BEGIN Recorded information

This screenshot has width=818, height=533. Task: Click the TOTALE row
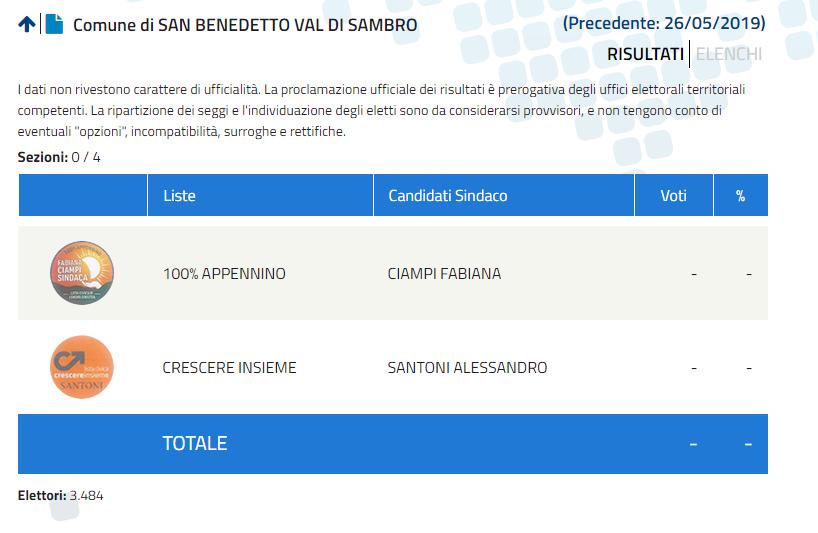click(x=393, y=444)
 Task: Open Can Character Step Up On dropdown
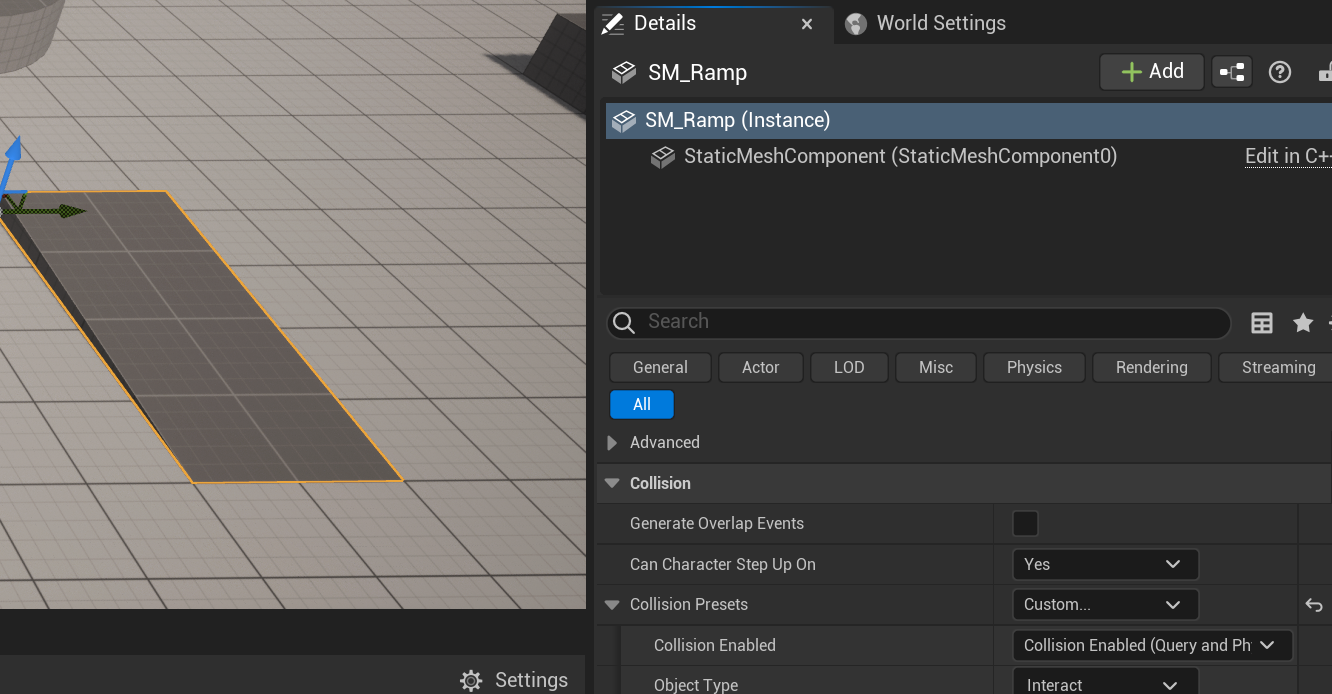(1105, 564)
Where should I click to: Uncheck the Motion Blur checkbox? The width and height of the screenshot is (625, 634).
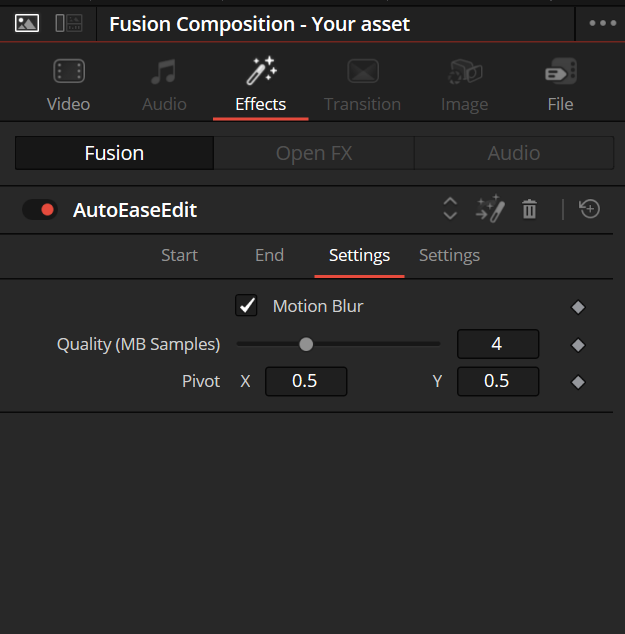[246, 305]
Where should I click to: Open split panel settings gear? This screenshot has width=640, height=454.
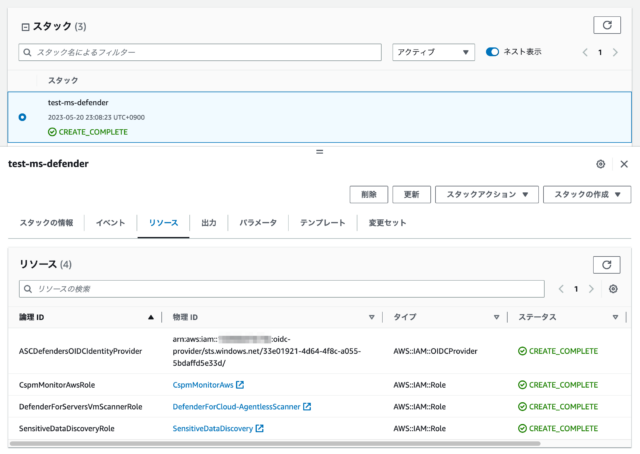click(x=600, y=164)
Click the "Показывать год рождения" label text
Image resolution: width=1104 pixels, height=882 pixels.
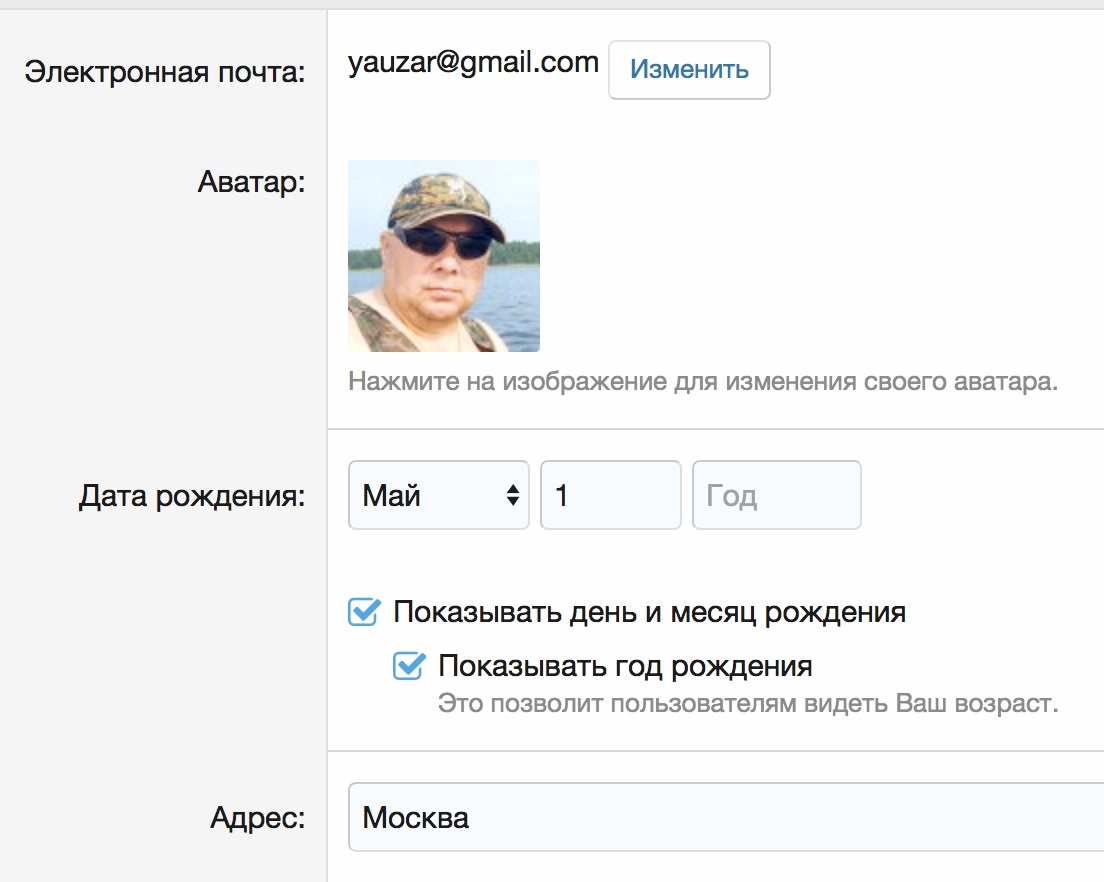[x=625, y=666]
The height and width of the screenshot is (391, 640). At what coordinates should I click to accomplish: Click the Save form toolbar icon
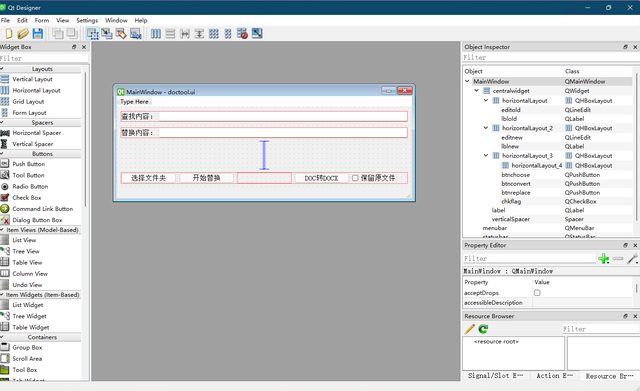(x=38, y=33)
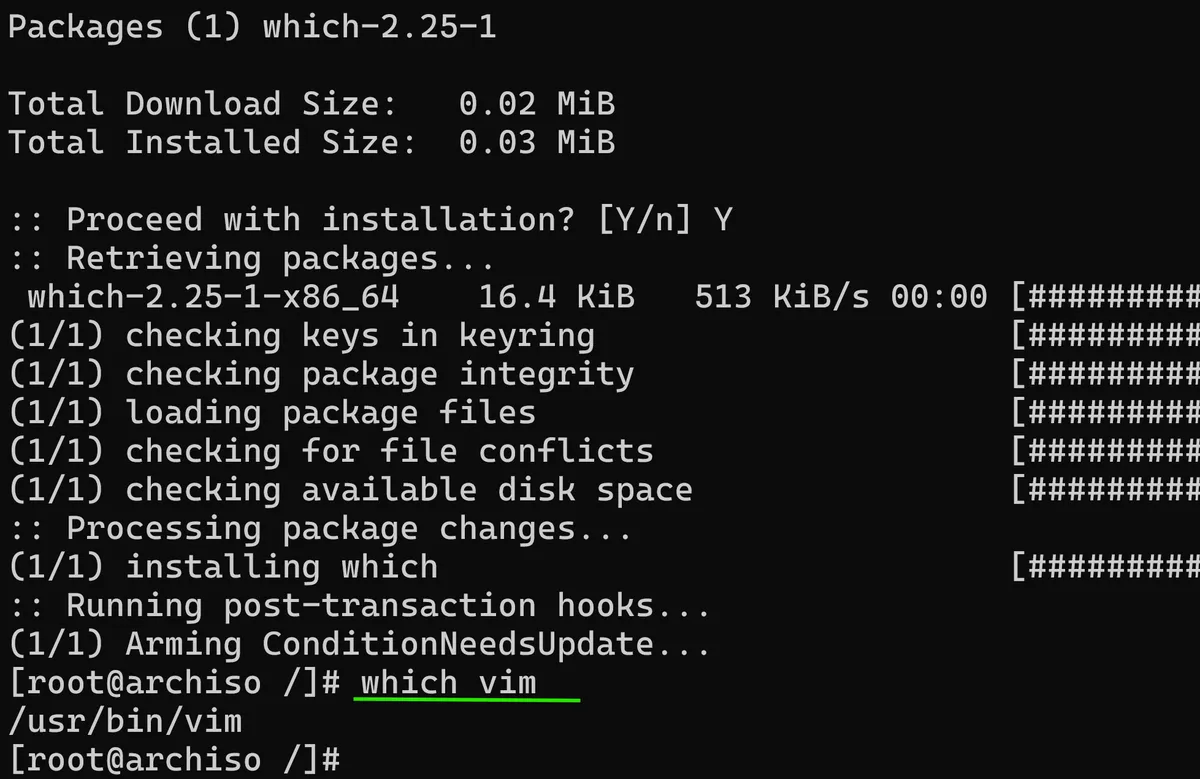This screenshot has width=1200, height=779.
Task: Click the 'Processing package changes...' line
Action: point(321,528)
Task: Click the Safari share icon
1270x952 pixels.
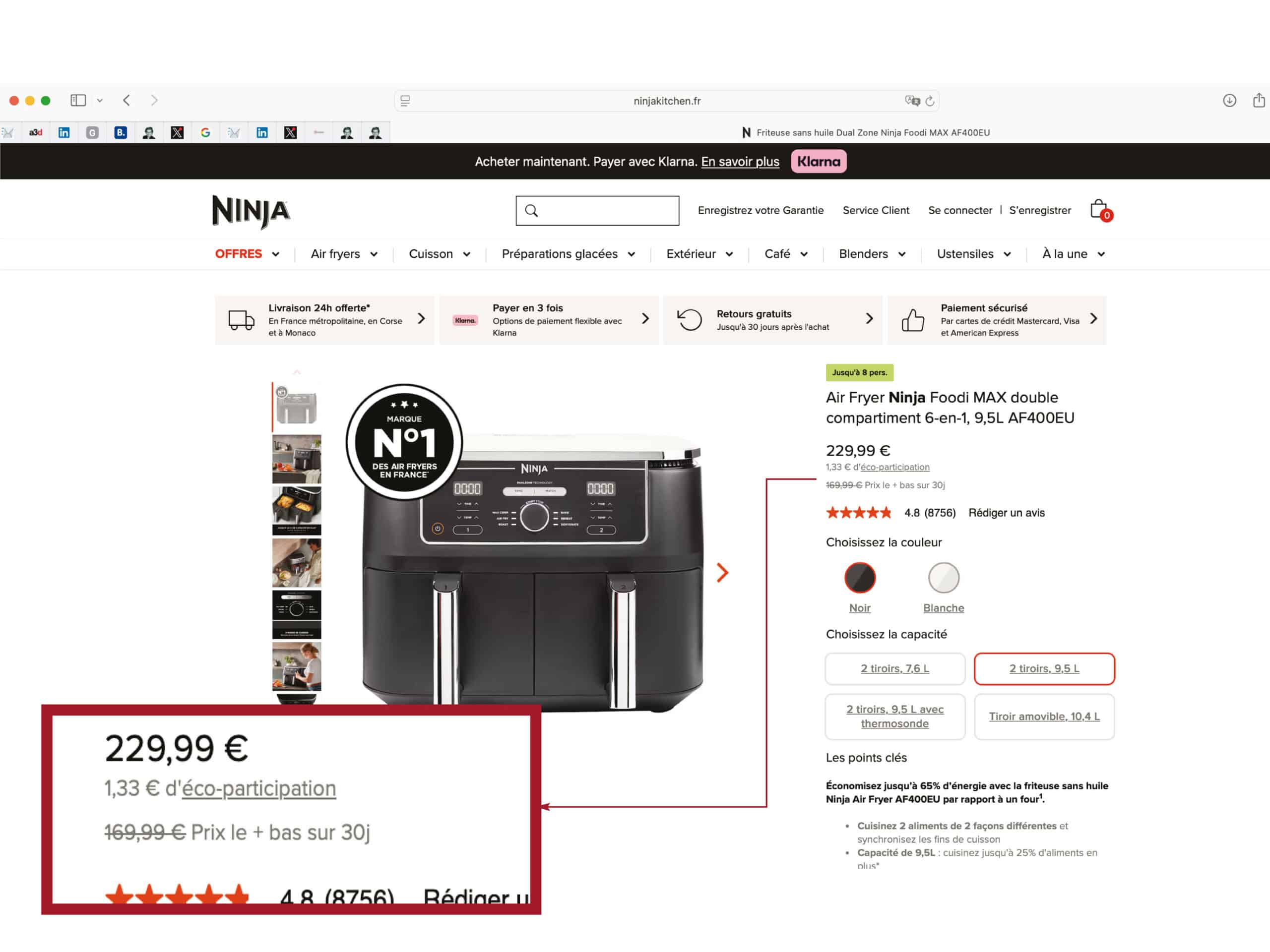Action: pos(1259,100)
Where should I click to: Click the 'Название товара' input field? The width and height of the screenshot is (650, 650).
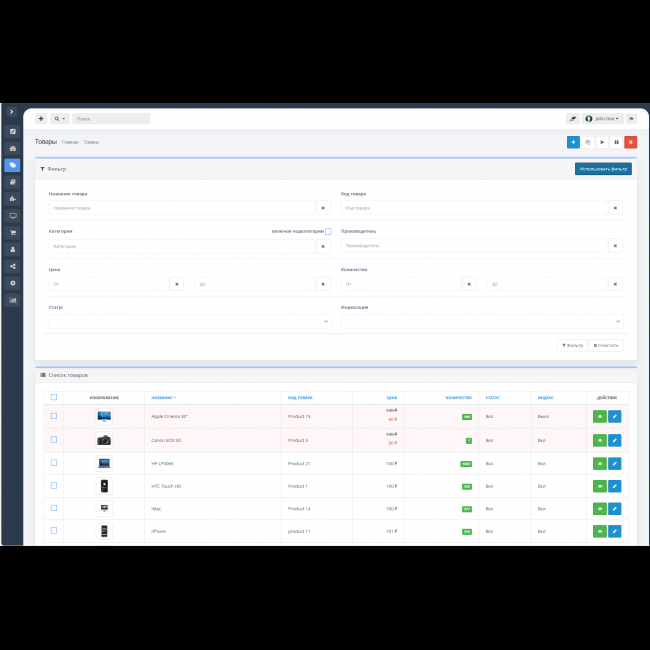181,208
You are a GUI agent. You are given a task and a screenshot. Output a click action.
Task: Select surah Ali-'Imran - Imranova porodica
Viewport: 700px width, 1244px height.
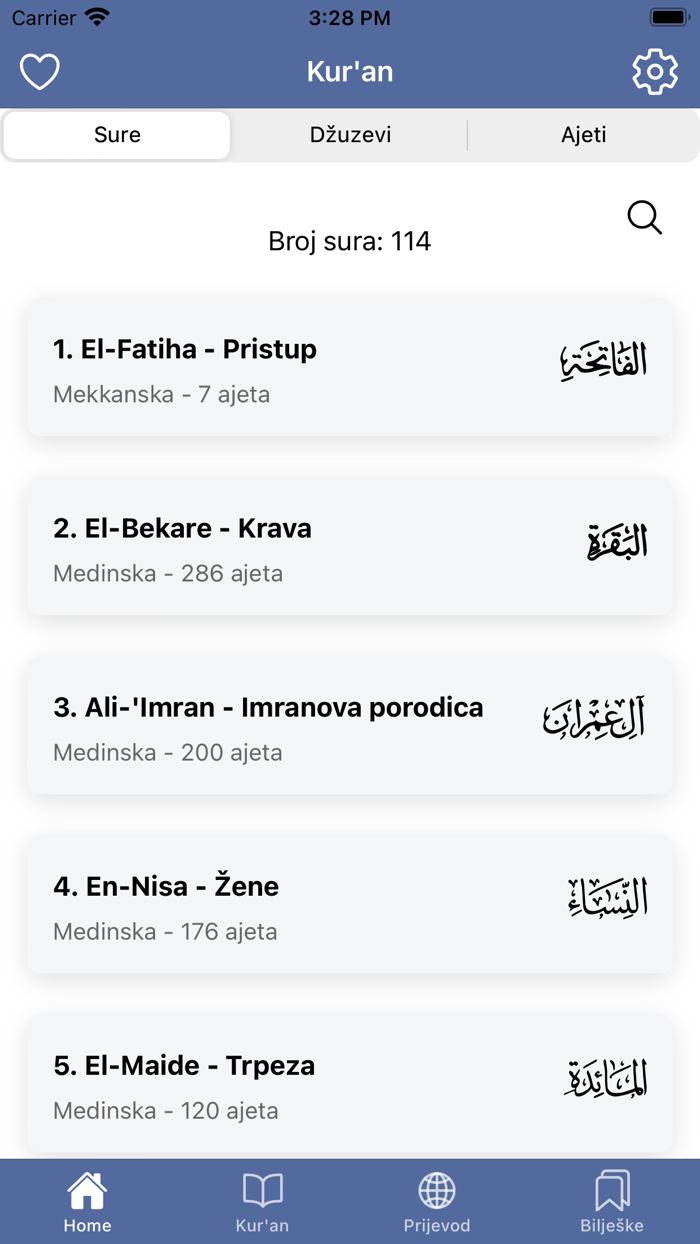coord(350,726)
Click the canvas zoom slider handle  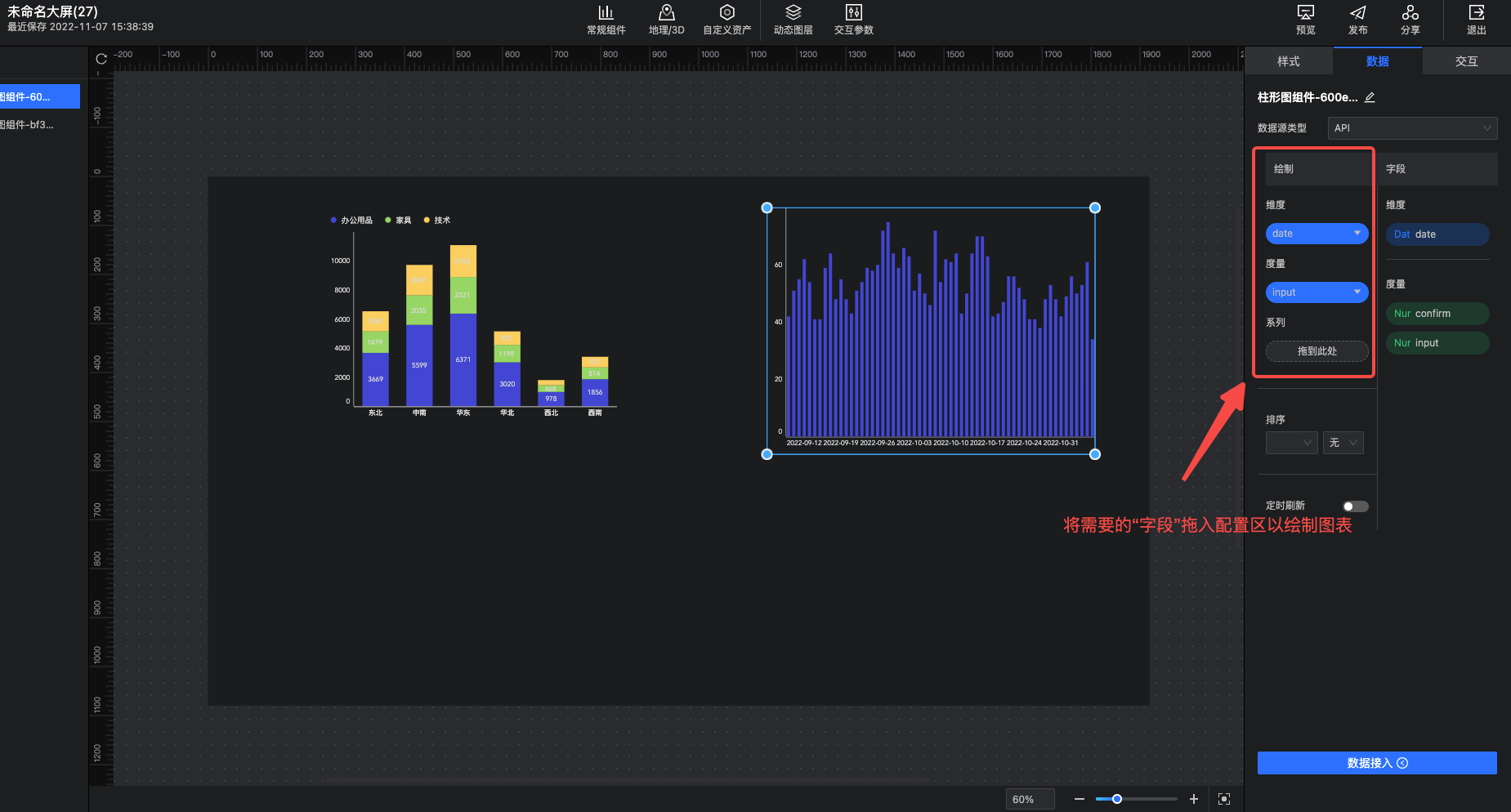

END Recorded information

§ To do:
A word-for-word retyping of the material above is expected, without pictures.

§ Answer to the problem:
This screenshot has width=818, height=533. Task: Click the TOTALE row
click(x=393, y=444)
 Task: Open Can Character Step Up On dropdown
(1105, 564)
Where should I click to: Uncheck the Motion Blur checkbox? The width and height of the screenshot is (625, 634).
[246, 305]
Where should I click to: Open split panel settings gear? This screenshot has width=640, height=454.
click(x=600, y=164)
Click the "Показывать год рождения" label text
Image resolution: width=1104 pixels, height=882 pixels.
[x=625, y=666]
The height and width of the screenshot is (391, 640). At what coordinates should I click to accomplish: Click the Save form toolbar icon
(x=38, y=33)
This screenshot has width=1200, height=779.
Task: Click the 'Processing package changes...' line
Action: point(321,528)
Task: Click the Safari share icon
1270x952 pixels.
Action: pos(1259,100)
Where should I click to: Click the 'Название товара' input field? The width and height of the screenshot is (650, 650).
181,208
You are a GUI agent. You are given a task and a screenshot. Output a click action.
Task: Select surah Ali-'Imran - Imranova porodica
Viewport: 700px width, 1244px height.
coord(350,726)
Click the canvas zoom slider handle  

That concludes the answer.